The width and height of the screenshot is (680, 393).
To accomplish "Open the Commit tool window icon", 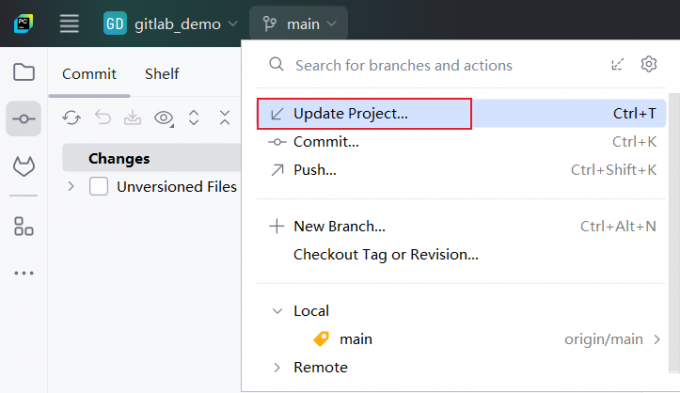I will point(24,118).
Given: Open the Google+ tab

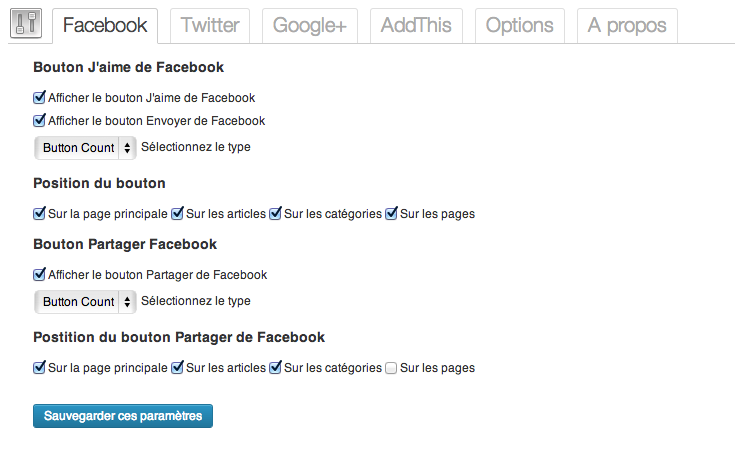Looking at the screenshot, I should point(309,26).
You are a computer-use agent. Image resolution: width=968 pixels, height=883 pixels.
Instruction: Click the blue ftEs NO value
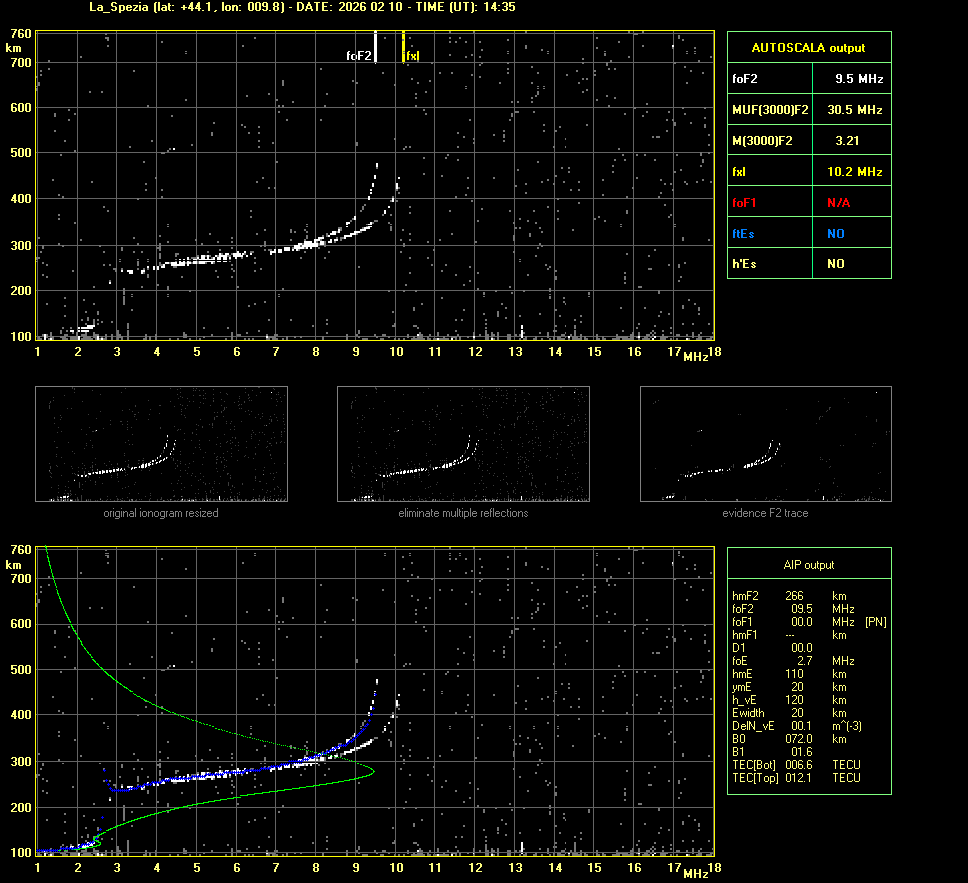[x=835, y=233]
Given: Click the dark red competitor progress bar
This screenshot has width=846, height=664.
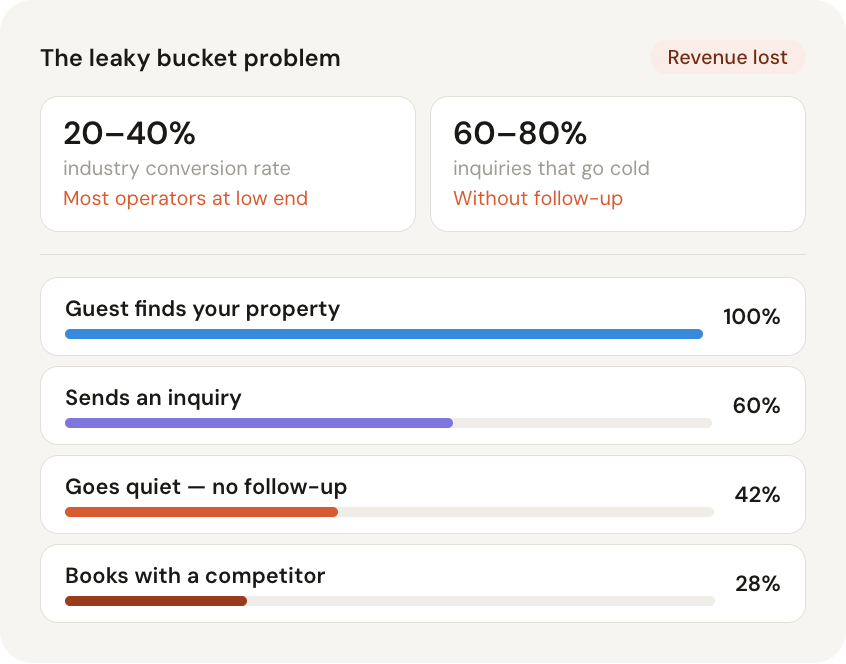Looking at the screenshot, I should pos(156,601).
────────
**Exercise requirements**
Give again, exactly, each line from the one that contains "Given: Click the" through the last line of the material above. Pictures do not belong in the copy.

**Solution to this task**
Given: Click the dark red competitor progress bar
This screenshot has width=846, height=664.
Looking at the screenshot, I should pos(156,601).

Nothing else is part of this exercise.